Bu sene ki eğitim öğretim yılında yeni gelişmeler yaşandığını belirten Oğraş, "Bu gelişmelere baktığımızda özellikle daha önce okul öğrencilerinin devamsızlıktan kalma durumu yok iken Milli Eğitim Bakanının değişmesiyle bu sistem değiştirildi. Bunun artıları da eksileri de var. Artılarını ele aldığımızda öğrencinin başarılı bir şekilde sınıf geçmesi elbette doğru bir mantıktır.
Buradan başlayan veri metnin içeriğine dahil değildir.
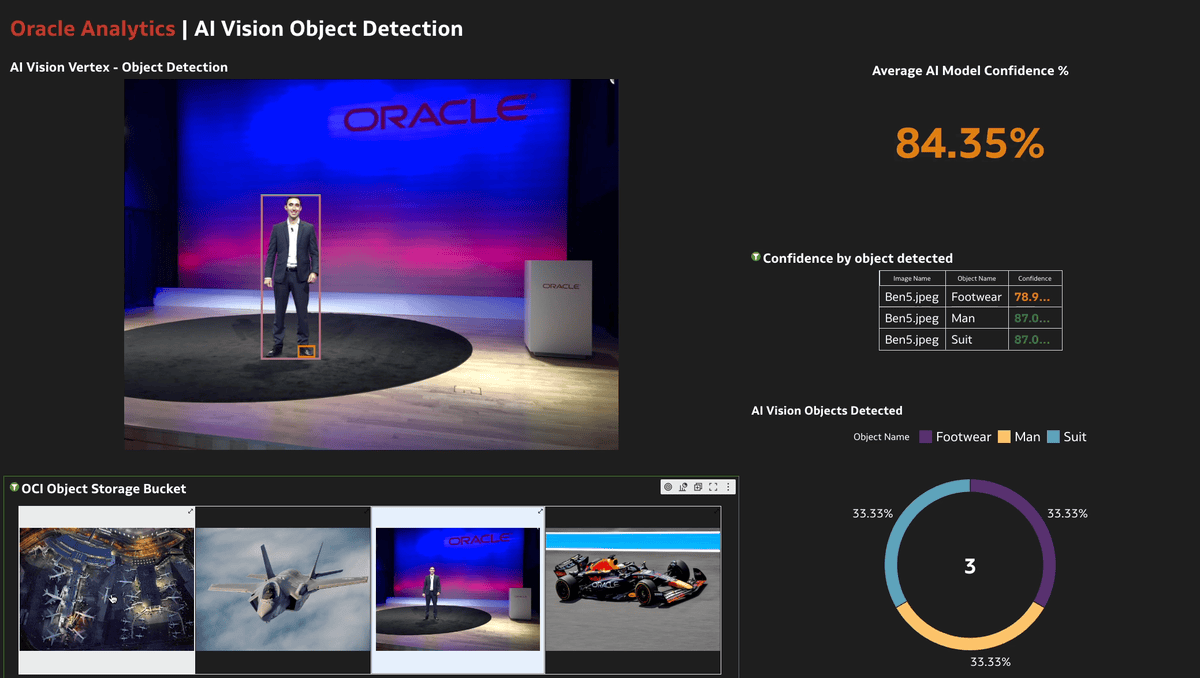The image size is (1200, 678).
Task: Select the Confidence column header
Action: (x=1035, y=278)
Başarılı olmayan bir öğrencinin sınıf geçmesi ise ülke açısından düşündüğümüzde ciddi bir sıkıntıdır." şeklinde konuştu.
Oğraş, "Daha önce devamsızlık durumu olmadığından genelde öğrenciler öğretmenlere ve idarecilere karşı duyarsız hatta saygısızlığa kadar gidebilecek bir durumdaydı. Devam durumunun getirilmesiyle birlikte öğrencide ister istemez bir ilgi oluştu, okul öğretmenlerine ve idarecilerine karşı sorumluluğunu bildi. Daha önceki yıllarda 50 gün devamsızlığı olan bir öğrenci sınıfta kalmıyor iken bu sene 10 günlük özürsüz devamsızlık hakkı mazeretlerle beraber 30 güne çıkarıldı." ifadelerini kullandı.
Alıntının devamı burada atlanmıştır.